=== ENTRIES ===

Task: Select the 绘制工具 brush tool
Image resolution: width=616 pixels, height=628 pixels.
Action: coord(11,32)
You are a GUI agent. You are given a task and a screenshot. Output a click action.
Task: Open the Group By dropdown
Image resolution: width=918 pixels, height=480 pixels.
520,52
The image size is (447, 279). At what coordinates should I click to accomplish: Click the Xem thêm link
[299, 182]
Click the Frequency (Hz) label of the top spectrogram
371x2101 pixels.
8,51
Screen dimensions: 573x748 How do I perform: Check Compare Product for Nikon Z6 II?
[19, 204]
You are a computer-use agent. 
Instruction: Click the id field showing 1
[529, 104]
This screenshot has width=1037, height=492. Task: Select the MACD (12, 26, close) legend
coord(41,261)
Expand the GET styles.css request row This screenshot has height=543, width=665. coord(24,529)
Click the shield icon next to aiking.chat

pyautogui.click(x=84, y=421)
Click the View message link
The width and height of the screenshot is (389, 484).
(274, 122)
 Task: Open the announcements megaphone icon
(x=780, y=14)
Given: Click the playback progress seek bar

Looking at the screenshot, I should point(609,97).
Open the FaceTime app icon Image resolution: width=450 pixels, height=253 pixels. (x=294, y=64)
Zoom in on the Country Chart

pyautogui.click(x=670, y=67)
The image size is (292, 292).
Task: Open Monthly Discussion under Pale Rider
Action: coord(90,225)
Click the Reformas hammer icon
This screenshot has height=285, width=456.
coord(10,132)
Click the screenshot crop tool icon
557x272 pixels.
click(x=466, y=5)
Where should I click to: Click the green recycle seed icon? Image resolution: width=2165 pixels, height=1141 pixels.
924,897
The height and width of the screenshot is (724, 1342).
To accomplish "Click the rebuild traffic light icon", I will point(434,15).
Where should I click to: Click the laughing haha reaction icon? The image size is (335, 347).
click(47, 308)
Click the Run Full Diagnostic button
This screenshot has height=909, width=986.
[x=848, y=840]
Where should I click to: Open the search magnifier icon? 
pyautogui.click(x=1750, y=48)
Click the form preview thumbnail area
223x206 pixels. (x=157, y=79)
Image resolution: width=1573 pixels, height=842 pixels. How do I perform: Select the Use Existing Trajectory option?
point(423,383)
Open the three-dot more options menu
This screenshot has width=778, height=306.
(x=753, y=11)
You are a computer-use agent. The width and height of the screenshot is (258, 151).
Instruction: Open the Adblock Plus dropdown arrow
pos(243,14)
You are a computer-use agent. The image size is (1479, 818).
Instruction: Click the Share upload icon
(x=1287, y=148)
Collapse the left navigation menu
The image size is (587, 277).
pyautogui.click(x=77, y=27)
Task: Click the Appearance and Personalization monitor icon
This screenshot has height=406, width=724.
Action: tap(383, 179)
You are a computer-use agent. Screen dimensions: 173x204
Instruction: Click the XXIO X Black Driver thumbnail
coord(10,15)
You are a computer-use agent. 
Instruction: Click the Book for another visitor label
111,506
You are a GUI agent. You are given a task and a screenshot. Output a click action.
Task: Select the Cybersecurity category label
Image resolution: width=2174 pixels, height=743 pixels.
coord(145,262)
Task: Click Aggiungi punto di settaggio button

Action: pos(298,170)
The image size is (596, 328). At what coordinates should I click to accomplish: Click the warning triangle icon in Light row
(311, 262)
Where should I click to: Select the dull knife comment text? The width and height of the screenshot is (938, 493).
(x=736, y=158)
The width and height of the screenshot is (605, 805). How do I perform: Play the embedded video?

===

- SET PROBLEM
Retype, without any change, the stretch of items from the line containing "This screenshot has width=1037, height=492." through the line containing "I will point(434,15).".

- RESULT OF THIS TASK
This screenshot has width=1037, height=492. Task: Select the MACD (12, 26, close) legend
coord(41,261)
Expand the GET styles.css request row This screenshot has height=543, width=665. coord(24,529)
Click the shield icon next to aiking.chat

pyautogui.click(x=84, y=421)
Click the View message link
The width and height of the screenshot is (389, 484).
(274, 122)
 Task: Open the announcements megaphone icon
(x=780, y=14)
Given: Click the playback progress seek bar

Looking at the screenshot, I should point(609,97).
Open the FaceTime app icon Image resolution: width=450 pixels, height=253 pixels. (x=294, y=64)
Zoom in on the Country Chart

pyautogui.click(x=670, y=67)
The image size is (292, 292).
Task: Open Monthly Discussion under Pale Rider
Action: coord(90,225)
Click the Reformas hammer icon
This screenshot has height=285, width=456.
coord(10,132)
Click the screenshot crop tool icon
557x272 pixels.
click(x=466, y=5)
Where should I click to: Click the green recycle seed icon? Image resolution: width=2165 pixels, height=1141 pixels.
924,897
The height and width of the screenshot is (724, 1342).
To accomplish "Click the rebuild traffic light icon", I will point(434,15).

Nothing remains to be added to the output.